When we asked AI-prototyping tools to generate a live-training profile page for NN/G course attendees, a detailed prompt yielded quality results resembling what a human designer created, whereas a vague prompt generated inconsistent and unpredictable outcomes across the board.

There’s a lot of detailing of what can often go wrong. Personally, I don’t need to read about what I experience daily, so the interesting bit for me is about two-thirds of the way into the article. Wang lists five strategies to employ to get better results.
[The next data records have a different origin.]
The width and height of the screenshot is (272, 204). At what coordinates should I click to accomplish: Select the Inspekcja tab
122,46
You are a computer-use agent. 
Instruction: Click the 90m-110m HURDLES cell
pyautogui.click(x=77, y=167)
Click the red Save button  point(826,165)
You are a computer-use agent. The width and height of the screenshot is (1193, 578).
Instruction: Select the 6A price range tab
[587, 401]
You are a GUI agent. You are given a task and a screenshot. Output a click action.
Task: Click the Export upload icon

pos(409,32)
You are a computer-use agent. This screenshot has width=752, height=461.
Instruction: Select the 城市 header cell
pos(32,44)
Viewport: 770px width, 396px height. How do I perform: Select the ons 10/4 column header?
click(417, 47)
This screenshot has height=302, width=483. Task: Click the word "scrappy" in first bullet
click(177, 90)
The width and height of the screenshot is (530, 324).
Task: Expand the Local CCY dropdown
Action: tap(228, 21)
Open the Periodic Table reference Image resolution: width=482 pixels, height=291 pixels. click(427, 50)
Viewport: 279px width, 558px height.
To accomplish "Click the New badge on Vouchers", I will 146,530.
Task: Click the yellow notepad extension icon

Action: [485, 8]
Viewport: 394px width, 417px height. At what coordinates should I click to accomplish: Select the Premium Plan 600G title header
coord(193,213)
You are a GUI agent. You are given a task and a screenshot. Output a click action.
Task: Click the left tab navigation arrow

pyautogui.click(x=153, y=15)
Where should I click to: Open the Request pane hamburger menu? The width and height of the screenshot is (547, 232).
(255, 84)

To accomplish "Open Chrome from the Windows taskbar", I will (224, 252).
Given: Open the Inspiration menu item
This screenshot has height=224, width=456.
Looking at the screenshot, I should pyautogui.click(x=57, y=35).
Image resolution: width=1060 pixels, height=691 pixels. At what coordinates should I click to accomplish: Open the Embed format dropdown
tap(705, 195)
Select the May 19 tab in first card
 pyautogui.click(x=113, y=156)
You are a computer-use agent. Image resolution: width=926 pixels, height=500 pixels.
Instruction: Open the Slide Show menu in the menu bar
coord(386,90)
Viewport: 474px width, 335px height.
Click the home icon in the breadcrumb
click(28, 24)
  • Visual intent: Name the style precisely—use concrete design vocabulary or frameworks instead of vague adjectives. Anchor prompts with recognizable patterns so the model locks onto the look and structure, not “clean/modern” fluff.
  • Lightweight references: Drop in moodboards, screenshots, or system tokens to nudge aesthetics without pixel-pushing. Expect resemblance, not perfection; judge outcomes on hierarchy and clarity, not polish alone.
  • Text-led visual analysis: Have AI describe a reference page’s layout and style in natural language, then distill those characteristics into a tighter prompt. Combine with an image when possible to reinforce direction.
  • Mock data first: Provide realistic sample content or JSON so the layout respects information architecture. Content-driven prompts produce better grouping, hierarchy, and actionable UI than filler lorem ipsum.
  • Code snippets for precision: Attach component or layout code from your system or open-source libraries to reduce ambiguity. It’s the most exact context, but watch length; use selectively to frame structure.